The few run time failures in the modules integration builds of CMSSW are due to dictionaries that can not be found in the modules system. These dictionaries are present as the mainstream system is able to find them using a broader search. The modules setup in ROOT needs to be extended to include a dictionary extension to track dictionary<->module mappings for C++ entities that introduce synonyms rather than declarations (using std::vector<A<B>> = MyVector where the dictionaries of A, B are elsewhere).
-
If an alias declaration of kind using
using std::vector<A<B>> = MyVector, we should store the ODRHash of it in the respective dictionary file as a number attached to a special variable which can be retrieved at symbol scanning time. - Track down the test failures of CMSSW and check if the proposed implementation works.
- Develop tutorials and documentation.
- Present the work at the relevant meetings and conferences.
Implement CppInterOp API exposing memory, ownership and thread safety information
Clang LLVM Cling cppyy
Responsible: Vassil Vassilev
Target: GSoC Student
3-4 months
ROOT areas: Compiler Technology
Incremental compilation pipelines process code chunk-by-chunk by building an ever-growing translation unit. Code is then lowered into the LLVM IR and subsequently run by the LLVM JIT. Such a pipeline allows creation of efficient interpreters.
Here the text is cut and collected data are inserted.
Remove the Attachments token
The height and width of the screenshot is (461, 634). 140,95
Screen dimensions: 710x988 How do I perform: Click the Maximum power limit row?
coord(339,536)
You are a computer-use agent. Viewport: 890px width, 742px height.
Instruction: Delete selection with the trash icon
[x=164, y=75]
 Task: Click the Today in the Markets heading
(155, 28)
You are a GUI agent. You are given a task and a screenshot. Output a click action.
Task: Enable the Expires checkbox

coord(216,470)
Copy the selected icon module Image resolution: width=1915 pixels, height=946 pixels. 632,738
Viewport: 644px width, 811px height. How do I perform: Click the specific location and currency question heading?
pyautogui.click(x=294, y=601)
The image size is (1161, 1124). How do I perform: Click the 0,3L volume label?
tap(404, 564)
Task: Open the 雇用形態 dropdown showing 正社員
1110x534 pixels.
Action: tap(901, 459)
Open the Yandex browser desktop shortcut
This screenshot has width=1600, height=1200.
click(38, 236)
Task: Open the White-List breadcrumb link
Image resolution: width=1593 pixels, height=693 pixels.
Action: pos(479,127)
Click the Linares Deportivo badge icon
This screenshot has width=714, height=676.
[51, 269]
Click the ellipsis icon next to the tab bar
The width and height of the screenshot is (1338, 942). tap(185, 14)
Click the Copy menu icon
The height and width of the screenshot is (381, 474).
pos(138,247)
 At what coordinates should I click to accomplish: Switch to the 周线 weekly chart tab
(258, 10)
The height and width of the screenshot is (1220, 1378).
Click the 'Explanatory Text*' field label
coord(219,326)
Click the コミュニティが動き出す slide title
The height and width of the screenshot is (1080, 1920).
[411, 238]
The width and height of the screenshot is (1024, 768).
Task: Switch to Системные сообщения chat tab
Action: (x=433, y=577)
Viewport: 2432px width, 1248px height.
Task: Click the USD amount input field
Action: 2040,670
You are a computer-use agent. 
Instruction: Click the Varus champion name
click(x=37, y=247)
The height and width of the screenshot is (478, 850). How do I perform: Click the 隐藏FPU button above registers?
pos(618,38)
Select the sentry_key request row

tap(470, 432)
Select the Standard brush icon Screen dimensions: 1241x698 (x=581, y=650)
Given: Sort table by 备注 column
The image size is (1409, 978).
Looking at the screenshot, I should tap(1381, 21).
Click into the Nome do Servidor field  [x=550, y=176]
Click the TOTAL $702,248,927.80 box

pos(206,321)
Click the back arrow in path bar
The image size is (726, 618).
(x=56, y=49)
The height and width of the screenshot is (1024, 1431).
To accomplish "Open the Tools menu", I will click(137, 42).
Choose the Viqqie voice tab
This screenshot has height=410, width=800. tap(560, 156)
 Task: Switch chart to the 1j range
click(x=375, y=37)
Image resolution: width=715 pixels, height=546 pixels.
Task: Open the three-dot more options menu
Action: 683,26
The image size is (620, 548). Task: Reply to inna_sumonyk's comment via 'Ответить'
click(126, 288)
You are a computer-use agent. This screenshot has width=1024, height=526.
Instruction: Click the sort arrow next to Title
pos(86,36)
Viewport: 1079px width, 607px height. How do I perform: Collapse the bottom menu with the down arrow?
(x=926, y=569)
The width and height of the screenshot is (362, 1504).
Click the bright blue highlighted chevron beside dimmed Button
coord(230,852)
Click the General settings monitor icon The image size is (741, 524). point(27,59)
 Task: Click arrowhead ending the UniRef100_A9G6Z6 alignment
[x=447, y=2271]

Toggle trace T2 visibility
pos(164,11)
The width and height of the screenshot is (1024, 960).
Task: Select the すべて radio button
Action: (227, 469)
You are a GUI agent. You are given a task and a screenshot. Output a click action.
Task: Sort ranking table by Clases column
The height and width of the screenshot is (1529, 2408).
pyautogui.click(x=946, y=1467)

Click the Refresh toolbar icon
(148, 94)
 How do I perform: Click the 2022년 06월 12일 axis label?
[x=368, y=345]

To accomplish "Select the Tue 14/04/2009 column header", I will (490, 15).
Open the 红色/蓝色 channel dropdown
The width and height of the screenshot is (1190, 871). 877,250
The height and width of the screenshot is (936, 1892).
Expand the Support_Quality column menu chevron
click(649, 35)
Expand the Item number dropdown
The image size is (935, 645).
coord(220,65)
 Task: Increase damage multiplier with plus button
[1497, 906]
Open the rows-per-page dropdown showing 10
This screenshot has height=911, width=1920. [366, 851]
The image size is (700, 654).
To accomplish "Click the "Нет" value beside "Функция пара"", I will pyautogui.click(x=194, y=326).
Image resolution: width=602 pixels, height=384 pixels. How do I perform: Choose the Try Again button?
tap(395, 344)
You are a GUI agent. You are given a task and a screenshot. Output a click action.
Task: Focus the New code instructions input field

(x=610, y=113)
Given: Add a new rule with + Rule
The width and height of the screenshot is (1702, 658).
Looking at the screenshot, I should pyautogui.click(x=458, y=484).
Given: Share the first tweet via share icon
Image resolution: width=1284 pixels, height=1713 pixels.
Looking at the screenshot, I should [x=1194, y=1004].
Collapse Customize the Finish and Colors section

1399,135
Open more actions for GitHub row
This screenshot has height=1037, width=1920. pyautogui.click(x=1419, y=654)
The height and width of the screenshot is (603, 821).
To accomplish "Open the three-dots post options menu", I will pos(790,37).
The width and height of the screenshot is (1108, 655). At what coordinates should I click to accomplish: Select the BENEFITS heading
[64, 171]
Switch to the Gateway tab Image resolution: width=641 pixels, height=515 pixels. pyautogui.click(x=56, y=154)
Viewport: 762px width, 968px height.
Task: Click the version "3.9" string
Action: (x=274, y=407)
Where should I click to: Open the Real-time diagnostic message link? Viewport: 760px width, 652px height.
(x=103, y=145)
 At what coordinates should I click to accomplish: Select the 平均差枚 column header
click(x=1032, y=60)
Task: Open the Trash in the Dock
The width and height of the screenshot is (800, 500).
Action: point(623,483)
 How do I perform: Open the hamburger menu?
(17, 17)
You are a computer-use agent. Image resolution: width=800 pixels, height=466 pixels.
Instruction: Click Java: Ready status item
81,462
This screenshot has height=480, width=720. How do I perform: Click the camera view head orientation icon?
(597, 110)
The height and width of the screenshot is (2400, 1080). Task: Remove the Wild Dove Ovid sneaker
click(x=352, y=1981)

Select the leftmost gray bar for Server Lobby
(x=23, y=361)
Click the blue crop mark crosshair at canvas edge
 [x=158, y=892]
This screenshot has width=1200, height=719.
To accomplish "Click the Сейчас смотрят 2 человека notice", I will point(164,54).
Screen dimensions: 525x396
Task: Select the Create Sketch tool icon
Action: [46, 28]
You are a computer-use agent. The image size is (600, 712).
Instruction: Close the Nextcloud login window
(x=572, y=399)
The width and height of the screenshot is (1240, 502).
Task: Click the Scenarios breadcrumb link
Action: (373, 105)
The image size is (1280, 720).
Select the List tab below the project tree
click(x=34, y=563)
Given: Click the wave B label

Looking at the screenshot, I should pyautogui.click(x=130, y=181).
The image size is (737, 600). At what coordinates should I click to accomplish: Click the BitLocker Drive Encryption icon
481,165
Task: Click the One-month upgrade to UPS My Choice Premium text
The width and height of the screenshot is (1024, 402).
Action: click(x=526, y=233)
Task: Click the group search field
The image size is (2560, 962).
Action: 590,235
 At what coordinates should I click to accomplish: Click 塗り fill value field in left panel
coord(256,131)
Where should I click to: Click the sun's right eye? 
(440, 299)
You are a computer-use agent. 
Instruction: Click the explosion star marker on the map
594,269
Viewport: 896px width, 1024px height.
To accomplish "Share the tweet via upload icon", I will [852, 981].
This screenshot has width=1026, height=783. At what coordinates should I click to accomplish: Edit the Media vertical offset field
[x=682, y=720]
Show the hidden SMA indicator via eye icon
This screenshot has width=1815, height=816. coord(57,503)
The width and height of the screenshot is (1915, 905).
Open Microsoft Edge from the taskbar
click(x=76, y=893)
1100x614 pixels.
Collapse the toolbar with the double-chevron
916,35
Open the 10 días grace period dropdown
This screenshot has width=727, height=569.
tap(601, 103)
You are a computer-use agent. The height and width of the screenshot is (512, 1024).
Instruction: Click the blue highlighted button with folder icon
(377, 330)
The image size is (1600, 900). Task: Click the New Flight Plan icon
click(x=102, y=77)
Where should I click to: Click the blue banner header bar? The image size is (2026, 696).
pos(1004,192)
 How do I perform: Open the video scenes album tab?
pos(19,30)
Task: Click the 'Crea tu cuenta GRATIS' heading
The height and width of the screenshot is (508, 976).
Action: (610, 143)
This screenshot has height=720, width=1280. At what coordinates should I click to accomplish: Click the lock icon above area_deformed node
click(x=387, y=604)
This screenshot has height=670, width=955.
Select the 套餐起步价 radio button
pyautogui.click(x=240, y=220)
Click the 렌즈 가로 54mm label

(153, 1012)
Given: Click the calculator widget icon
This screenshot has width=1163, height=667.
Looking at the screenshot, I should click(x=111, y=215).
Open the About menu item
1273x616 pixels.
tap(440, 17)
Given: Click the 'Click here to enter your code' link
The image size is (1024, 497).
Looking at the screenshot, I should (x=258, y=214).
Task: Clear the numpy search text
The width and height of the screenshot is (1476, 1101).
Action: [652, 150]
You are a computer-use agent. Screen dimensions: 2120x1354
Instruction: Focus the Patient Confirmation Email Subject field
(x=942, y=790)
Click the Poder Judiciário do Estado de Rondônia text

The interpreter enables interactive exploration and makes the C++ language more user friendly. The incremental compilation mode is used by the interactive C++ interpreter, Cling, initially developed to enable interactive high-energy physics analysis in a C++ environment.
Clang and LLVM provide access to C++ from other programming languages, but currently only exposes the declared public interfaces of such C++ code even when it has parsed implementation details directly. Both the high-level and the low-level program representation has enough information to capture and expose more of such details to improve language interoperability. Examples include details of memory management, ownership transfer, thread safety, externalized side-effects, etc. For example, if memory is allocated and returned, the caller needs to take ownership; if a function is pure, it can be elided; if a call provides access to a data member, it can be reduced to an address lookup.
The goal of this project is to develop an API for CppInterOp which is capable of extracting and exposing such information AST or from JIT-ed code and use it in cppyy (Python-C++ language bindings) as an exemplar. If time permits, extend the work to persistify this information across translation units and use it on code compiled with Clang.
Task ideas and expected results:- Collect and categorize possible exposed interop information kinds.
- Write one or more facilities to extract necessary implementation details.
- Design a language-independent interface to expose this information.
- Integrate the work in clang-repl and Cling.
- Implement and demonstrate its use in cppyy as an exemplar.
- Present the work at the relevant meetings and conferences.